Some political analysts are wondering what impact, if any, Mr. Reagan's passing and the reflections on his legacy might have on this year's presidential contest.
"Never before has a great president died in the midst of a tightly contested campaign," said American University presidential historian Allan Lichtman. "Presidents have died previously during election years, but not tightly contested ones like this one," he said.
Professor Lichtman says the generally positive media coverage of Ronald Reagan's presidency this week could give President Bush a political boost at a time when the president's public approval ratings have been sinking.
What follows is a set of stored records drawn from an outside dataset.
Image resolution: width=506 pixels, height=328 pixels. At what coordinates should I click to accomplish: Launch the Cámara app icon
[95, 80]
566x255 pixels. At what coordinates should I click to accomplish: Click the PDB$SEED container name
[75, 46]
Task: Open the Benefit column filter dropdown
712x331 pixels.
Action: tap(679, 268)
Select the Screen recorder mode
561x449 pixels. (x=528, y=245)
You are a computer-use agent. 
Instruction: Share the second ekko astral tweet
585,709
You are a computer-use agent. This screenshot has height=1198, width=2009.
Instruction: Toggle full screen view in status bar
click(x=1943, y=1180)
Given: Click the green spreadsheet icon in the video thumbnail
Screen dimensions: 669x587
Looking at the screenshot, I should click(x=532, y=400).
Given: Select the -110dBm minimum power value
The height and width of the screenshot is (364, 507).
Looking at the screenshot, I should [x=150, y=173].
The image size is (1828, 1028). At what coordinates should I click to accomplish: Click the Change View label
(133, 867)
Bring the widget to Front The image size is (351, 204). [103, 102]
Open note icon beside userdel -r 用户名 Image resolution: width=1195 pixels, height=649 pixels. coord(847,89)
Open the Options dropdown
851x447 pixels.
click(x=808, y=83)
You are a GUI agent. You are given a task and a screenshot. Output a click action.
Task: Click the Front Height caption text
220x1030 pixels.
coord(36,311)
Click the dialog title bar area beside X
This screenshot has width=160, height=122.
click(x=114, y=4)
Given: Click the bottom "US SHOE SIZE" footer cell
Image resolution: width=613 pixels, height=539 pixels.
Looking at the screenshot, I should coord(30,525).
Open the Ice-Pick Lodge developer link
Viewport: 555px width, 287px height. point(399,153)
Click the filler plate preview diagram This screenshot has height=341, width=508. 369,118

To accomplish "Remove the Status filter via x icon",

"I think it benefits George Bush in two ways. Number one, he is the sitting president and as the sitting president, he will be front and center in the funeral ceremony," he said. "John Kerry will be spectator. Secondly, to the extent that the celebration of Ronald Reagan is a celebration of America's conservative heritage, the natural legatee (heir) of that is not John Kerry, but is George Bush.
But other experts are not so sure. "George W. Bush has made no secret that he wished to the be the heir of Ronald Reagan," said David Gergen, a White House aide for four presidents including Ronald Reagan. "And so I think inevitably, in that sense, he benefits from it. But, the issue becomes as well, does Reagan suddenly seem larger than life and diminish both Kerry and Bush in some way? And I do not know the answer to that question."
Some Democrats worry that the unexpected break in campaigning could slow Senator Kerry's momentum in the polls. But most experts predict that all the attention being paid to the Reagan legacy now will eventually recede into the background as voters resume their focus on Iraq and the domestic economy.